Équinoxe, c’était plus compliqué, car on n’avait pas le titre. J’essayais de travailler en fonction de ceux que Jean Michel me donnait, mais ça ne marchait pas du tout. Un jour, j’ai pris mon carrousel de diapos, et je suis allé le voir chez lui, à Bougival. Quand il a vu l’image Le Trac projetée, il a dit : « c’est ce qu’il me faut ! » Mais le titre Équinoxe, je n’y suis pour rien ; je ne sais pas qui l’a trouvé… L’histoire nous a en tout cas prouvé que c’était toujours mieux de travailler à partir d’une image existant auparavant.

Comment s’est poursuivie ensuite votre collaboration ?
J’ai dû réaliser environ huit pochettes pour Jarre, sans compter toutes les adaptations : Oxygène, Equinoxe, Oxygène 7-13, Chronology, Rendez-vous, Oxygène 2… Quand on voit les concerts de Jarre, tout son support graphique part de mes images — je ne sais même pas s’il en est conscient, mais tous les ronds et les cercles, ça sort d’Équinoxe. Il y a un mois, on a déjeuné ensemble et il m’a proposé de signer la pochette d’Oxygène 3D sur lequel il travaillait. Je lui ai suggéré de fouiller dans mes trucs, mais il tenait à garder l’image d’origine, parce que c’était son support graphique — « je vis toute la journée avec elle ». Alors il a fait faire une adaptation — avec mon accord, évidemment.

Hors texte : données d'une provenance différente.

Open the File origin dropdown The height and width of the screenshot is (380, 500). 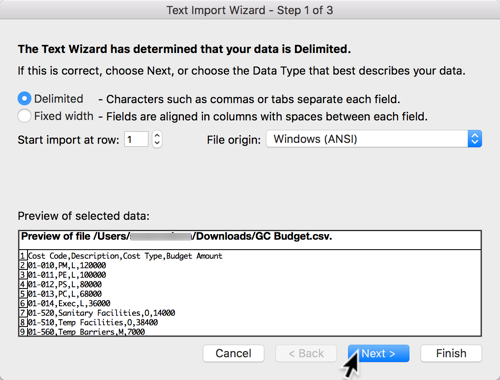point(374,139)
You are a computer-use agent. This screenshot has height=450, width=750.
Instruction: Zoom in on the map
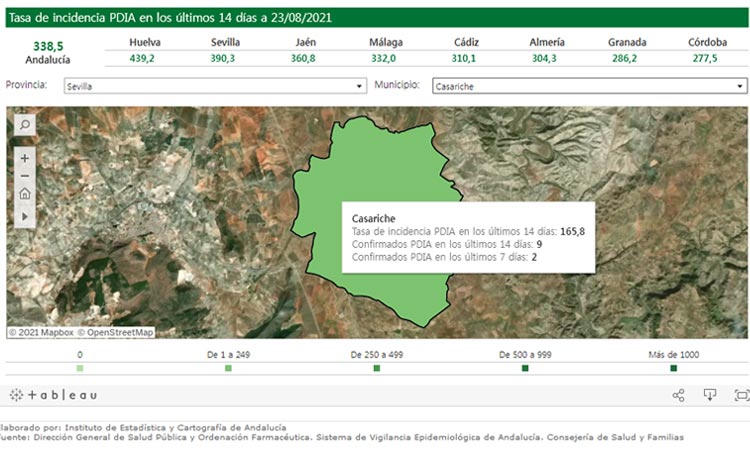click(x=25, y=157)
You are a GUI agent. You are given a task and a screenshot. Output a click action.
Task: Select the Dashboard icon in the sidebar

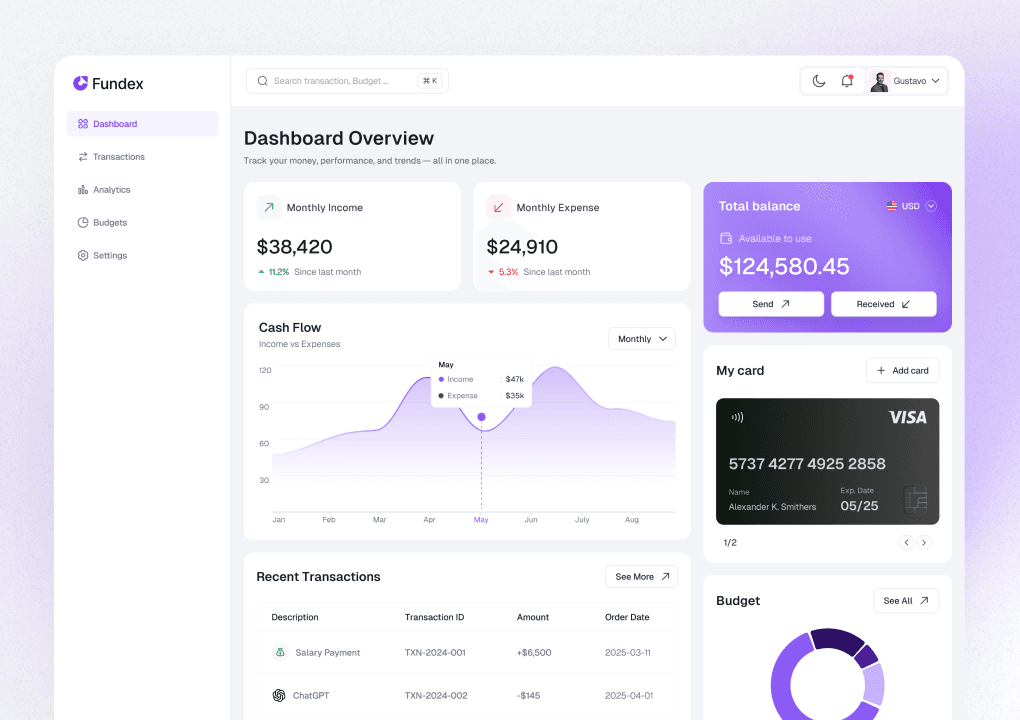pos(82,123)
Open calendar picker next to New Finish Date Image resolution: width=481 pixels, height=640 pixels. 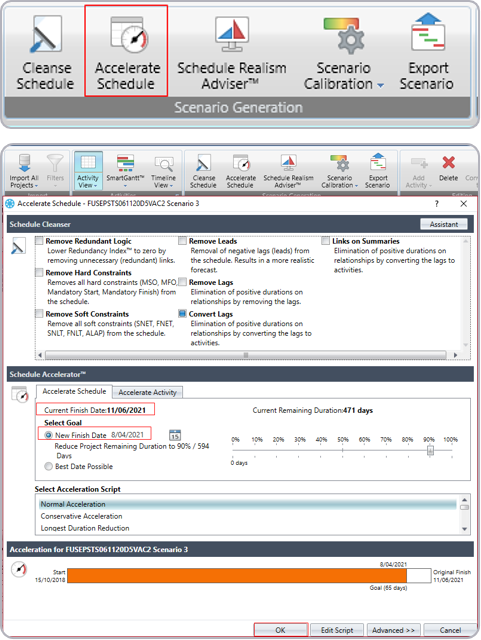click(x=175, y=435)
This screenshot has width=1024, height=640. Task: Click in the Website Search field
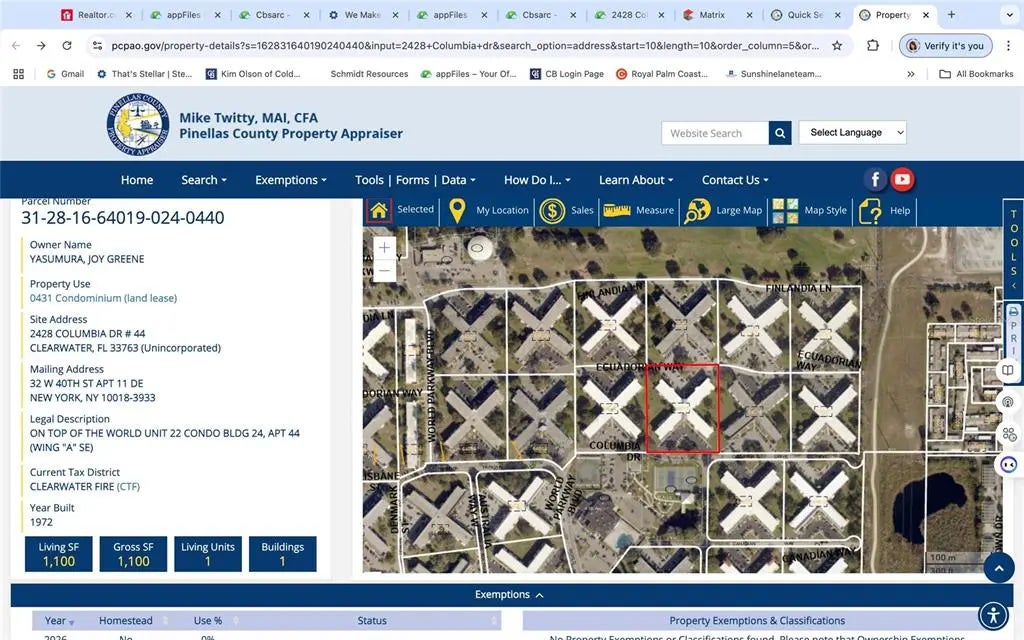pyautogui.click(x=714, y=133)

Vous restez en bons termes, donc…
Oh oui, on a une grande complicité. Ma relation avec Jarre a toujours été profonde ; distante, mais familiale. Quand on s’est vus l’autre jour, on était quand même deux mecs de presque 70 balais au restaurant… 40 ans sont se sont écoulés, aussi bien pour lui que pour moi (rires) ! Ce que j’ai réalisé avec lui, c’est plutôt bien dans ma vie d’artiste. À l’âge qu’a mon fils aujourd’hui, 29 ans, on a trouvé tranquillement dans ma piaule un titre qui a fait le tour du monde, sans doute grâce à notre naïveté. Et sans agence, ni conseil. D’ailleurs, c’est dès qu’il y a eu des conseils que ça a merdé : quand ils ont commencé à me dire : « il faut mettre du rouge dans le fond parce que le vert ne va pas ».

Vous arrive-t-il de travailler en écoutant sa musique ?
Non, je l’ai écoutée à l’époque. Aujourd’hui, cela m’arrive de temps en temps par nostalgie, pour le plaisir, mais très peu souvent. J’écoute toutes les musiques, avec une petite préférence pour la musique extra-européenne, indienne, sud-américaine ou africaine — et Vivaldi, aussi. Mais en fin de compte, je travaille surtout en silence. Lorsque je dois exécuter une grande toile technique qui ne nécessite pas de réflexion, alors là je peux prendre des musiques qui m’aident physiquement. Mais sinon, la musique, c’est quand c’est fini. J’aime pas trop mélanger les genres (rires).